So where does logic fit into philosophy? Mostly as a means to an end, i.e. to thinking clearly, and expressing that thought succinctly. The psychologist Jean Piaget certainly regarded thinking as secondary to the actions of the intelligence. For him (as it was for Cassirer) logic was a science of pure forms, structures simply representing the processes of thought. Logic was too narrow, arid and mechanical to properly represent human thought processes. René Poirier argued for an organic logic where modalities operated on various levels: symbolism, experience and mental certitude. Symbolic logic was only the syntactical manipulation of signs empty of content. Logic should start further down, thought Petre Botezatu, by studying the structures of thoughts themselves. Above all, thought Anton Dumitru, we must know directly the fundamental ideas and principles of logic. {11}

Reference and Naming

How could we know these principles? Moreover, to take something more straightforward, how do we even make reference to objects that form the subjects of simple two-value propositions? There is more to it than pointing and uttering a name. Many words denote things abstract, or never seen, or possibly not even existing. And the matter is crucial. However logically transparent the sentences, they will not make sense unless they hook up to the world beyond. How is this done? What is the answer to literary critics like Derrida who claim that words point not to objects, but to other words, and these to yet more, and so on endlessly?
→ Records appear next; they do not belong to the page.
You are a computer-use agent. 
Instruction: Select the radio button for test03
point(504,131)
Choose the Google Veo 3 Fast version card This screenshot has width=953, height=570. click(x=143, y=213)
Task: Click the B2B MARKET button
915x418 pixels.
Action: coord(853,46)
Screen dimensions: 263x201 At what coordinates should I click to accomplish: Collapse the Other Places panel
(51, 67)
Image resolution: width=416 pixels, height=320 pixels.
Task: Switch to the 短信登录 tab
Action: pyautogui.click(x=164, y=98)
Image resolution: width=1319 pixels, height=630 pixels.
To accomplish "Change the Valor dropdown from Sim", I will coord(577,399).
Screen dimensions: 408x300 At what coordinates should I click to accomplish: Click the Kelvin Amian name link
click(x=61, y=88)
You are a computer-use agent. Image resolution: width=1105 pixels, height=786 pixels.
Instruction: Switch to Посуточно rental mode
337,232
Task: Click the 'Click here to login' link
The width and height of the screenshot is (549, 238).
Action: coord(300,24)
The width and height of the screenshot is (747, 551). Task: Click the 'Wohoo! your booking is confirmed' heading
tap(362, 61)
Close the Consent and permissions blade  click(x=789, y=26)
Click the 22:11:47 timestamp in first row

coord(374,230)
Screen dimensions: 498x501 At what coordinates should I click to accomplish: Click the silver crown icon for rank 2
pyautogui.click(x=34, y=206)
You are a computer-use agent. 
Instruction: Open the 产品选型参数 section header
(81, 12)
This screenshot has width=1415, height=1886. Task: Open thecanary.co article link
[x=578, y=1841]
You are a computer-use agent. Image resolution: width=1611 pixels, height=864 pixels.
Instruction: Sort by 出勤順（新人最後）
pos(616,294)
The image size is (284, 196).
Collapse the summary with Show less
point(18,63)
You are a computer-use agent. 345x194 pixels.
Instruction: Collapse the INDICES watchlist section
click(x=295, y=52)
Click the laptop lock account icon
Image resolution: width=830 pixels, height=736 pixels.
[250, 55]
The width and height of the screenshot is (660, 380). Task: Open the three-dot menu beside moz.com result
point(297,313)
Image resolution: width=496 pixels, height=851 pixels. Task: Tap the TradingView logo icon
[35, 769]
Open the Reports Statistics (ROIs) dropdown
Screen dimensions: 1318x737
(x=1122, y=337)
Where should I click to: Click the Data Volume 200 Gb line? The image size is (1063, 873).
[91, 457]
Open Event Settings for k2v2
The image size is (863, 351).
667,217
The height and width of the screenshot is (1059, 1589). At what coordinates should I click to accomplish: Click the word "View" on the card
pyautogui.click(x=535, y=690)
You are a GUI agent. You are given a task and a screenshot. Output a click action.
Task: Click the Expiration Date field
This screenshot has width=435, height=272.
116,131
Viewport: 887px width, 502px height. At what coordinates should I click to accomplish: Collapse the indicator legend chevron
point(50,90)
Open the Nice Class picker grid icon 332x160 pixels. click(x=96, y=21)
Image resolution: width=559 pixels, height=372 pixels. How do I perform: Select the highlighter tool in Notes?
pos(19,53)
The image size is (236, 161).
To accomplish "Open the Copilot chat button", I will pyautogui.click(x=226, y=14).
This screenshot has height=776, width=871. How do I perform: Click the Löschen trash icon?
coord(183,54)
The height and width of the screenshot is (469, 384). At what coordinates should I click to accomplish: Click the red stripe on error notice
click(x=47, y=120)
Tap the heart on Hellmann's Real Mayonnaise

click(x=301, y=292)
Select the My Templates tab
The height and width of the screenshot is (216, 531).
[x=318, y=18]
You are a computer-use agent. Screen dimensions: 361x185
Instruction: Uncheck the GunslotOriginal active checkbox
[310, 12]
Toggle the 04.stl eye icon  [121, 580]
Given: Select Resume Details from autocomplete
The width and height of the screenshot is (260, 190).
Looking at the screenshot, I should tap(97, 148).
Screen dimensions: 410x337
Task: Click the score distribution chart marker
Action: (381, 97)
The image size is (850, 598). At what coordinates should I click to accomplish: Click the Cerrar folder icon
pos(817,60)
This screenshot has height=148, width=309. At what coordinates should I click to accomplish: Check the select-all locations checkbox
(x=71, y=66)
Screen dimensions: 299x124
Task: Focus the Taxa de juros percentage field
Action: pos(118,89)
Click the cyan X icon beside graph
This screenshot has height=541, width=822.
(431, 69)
At their simplest, prior to their use in propositions and sentences, words refer to things. But do they need to have meanings, or can they simply denote things — i.e. do they describe or simply point? Russell opted for both {12}: his theory of descriptions combined sense and reference: F denotes x iff F applies to x. (Additionally, there was a special category of logically proper names that denoted simple objects, these simple objects being the results of direct acquaintance, i.e. of sense impressions.) But in general Russell's ordinary proper names were identified with description, even though different speakers might carry around different descriptions in their heads. And where the simple object denoted did not exist (the King of France) then matters could be arranged so that one at least of the propositions was false.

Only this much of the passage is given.